Anthropic と AMD が戦略的な提携を発表しました。AMD が Anthropic に最大 50 億ドルを投資し、見返りとして Anthropic は AMD の Instinct MI450 GPU を最大 2ギガワット規模で導入するという大型契約です。

投資規模と技術仕様

AMD による 50 億ドルの投資は、Anthropic の AI インフラ整備に充てられます。Anthropic は導入予定システムとして「MI450 GPU を AMD EPYC『Venice』プロセッサおよび AMD ネットワーキング技術と組み合わせた」構成を計画しており、すでに利用中の MI355X GPU からのアップグレードとなります。

展開スケジュール

最初のギガワット段階は 2027 年上半期から開始される予定です。段階的な展開により、Claude モデルの学習・推論能力の拡張が進みます。

戦略的背景:ハードウェア多様化戦略

Anthropic の共同創業者トム・ブラウンは、「異なるハードウェアプロバイダーと協力することで、企業は各ワークロードに最適なハードウェアを選択できる」と述べています。

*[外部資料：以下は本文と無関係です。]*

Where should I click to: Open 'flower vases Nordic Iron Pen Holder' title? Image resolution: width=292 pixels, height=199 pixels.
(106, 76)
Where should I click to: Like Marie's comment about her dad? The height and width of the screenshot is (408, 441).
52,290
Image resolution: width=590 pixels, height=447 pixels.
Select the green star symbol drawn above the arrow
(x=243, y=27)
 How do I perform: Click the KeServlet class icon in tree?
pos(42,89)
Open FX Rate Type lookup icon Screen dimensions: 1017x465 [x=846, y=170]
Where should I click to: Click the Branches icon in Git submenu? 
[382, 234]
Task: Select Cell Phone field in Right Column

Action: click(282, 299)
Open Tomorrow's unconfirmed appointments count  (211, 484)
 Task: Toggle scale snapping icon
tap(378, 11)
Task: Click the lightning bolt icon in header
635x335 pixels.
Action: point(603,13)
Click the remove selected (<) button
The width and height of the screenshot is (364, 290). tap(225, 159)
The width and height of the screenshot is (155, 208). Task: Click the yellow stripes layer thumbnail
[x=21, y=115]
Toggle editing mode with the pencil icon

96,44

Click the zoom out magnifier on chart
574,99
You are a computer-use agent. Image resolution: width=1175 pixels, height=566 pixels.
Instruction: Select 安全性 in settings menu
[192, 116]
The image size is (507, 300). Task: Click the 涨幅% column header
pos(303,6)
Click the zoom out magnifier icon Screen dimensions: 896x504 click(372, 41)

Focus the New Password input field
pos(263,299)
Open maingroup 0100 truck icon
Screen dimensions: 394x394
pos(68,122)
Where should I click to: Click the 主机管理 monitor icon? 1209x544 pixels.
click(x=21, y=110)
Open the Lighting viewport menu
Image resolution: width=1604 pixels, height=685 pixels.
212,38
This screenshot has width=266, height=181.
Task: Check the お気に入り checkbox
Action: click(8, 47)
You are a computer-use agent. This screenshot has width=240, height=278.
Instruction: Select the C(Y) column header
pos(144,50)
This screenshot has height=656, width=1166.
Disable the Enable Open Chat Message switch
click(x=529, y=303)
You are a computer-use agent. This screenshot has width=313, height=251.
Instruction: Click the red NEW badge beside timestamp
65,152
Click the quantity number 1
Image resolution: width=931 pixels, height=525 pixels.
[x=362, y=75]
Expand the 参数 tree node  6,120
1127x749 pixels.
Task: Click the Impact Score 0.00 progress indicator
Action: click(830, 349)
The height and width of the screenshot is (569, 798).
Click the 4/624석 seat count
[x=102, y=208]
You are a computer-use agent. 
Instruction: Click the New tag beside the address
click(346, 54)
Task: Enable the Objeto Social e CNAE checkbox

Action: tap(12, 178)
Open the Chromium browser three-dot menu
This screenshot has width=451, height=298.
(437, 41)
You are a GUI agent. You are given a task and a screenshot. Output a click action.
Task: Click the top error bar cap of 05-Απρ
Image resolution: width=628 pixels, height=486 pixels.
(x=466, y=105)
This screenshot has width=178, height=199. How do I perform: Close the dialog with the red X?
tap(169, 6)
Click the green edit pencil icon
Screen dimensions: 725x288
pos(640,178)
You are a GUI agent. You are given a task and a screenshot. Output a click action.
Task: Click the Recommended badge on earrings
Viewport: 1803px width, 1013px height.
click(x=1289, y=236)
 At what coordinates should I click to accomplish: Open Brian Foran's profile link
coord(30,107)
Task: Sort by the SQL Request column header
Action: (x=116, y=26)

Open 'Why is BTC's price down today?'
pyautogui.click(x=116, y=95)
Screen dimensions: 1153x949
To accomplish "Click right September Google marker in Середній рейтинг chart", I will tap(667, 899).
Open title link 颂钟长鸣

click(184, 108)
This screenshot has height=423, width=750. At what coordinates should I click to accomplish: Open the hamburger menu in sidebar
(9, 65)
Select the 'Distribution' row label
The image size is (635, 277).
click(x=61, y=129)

同社は現在、複数のハードウェアパートナーシップを展開しています。Google・Broadcom との TPU 契約、Amazon AWS との Trainium チップ、Nvidia の GPU といった多元的なサプライチェーン構築により、単一プロバイダーへの依存を回避しています。この結果、Claude は AWS・Google Cloud・Microsoft Azure の 3 つの主要クラウドプラットフォーム上で利用可能な状態を実現しています。

AMD にとっての戦略的意義

AMD にとっては、Meta・OpenAI との同様の大型契約と並んで、Nvidia との AI チップ市場での競争激化に対する重要な一手です。データセンター AI インフラの需要が急速に拡大する中、複数の Frontier LLM 企業との提携は、AMD の GPU ビジネス基盤の多様化・拡大を意味しています。

業界への示唆と批判的視点

ただし、業界から「チップ・クラウド企業が AI 企業に資金を提供し、その資金が自社のハードウェア購入に回る」という循環構造への指摘もあります。一方、Anthropic 側は「複数プロバイダーからの最適なハードウェア調達」という正当性を主張しており、こうした大型提携が AI インフラ競争の激化と、チップサプライチェーンの再編を象徴しています。